Your answer needs to include each line of the records in which the string "chart" can be found.

• [Task data]:
--

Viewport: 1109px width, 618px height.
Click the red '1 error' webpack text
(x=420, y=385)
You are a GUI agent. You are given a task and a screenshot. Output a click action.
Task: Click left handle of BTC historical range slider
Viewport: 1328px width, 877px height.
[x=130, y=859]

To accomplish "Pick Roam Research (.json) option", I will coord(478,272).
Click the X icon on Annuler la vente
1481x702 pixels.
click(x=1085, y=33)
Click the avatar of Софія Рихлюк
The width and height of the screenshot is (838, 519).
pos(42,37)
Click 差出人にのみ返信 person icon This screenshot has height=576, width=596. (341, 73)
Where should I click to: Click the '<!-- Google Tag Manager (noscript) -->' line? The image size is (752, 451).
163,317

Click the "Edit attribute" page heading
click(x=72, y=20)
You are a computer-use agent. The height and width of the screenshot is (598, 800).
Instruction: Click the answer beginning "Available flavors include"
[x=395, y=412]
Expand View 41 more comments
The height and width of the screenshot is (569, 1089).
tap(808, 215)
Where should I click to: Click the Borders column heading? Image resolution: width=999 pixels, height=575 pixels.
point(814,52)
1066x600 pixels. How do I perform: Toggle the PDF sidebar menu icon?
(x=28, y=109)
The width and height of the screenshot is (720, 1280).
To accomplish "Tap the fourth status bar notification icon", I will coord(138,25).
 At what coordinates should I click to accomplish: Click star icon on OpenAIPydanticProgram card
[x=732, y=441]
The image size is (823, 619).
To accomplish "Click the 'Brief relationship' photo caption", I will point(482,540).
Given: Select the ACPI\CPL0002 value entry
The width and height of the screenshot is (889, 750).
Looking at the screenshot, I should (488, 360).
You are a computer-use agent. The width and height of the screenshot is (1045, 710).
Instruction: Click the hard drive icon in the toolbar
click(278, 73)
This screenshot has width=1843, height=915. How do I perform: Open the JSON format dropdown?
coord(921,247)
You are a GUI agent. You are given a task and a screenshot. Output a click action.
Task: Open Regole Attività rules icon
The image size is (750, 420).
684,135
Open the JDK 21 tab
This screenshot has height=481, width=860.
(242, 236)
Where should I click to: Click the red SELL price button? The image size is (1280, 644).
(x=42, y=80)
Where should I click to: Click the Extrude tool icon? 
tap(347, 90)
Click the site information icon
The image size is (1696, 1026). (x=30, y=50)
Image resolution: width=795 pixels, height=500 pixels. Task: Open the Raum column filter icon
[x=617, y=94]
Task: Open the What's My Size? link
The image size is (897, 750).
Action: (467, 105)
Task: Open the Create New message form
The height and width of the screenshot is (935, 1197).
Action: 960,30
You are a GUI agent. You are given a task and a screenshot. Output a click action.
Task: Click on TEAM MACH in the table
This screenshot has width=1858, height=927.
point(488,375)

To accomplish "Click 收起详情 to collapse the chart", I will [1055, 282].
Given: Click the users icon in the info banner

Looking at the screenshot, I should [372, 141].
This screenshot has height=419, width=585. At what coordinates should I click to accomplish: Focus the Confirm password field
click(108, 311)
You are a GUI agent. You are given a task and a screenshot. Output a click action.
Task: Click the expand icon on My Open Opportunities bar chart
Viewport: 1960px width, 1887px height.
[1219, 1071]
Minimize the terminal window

--

• [Your response]:
To accomplish "Click 收起详情 to collapse the chart", I will [1055, 282].
Task: Click the expand icon on My Open Opportunities bar chart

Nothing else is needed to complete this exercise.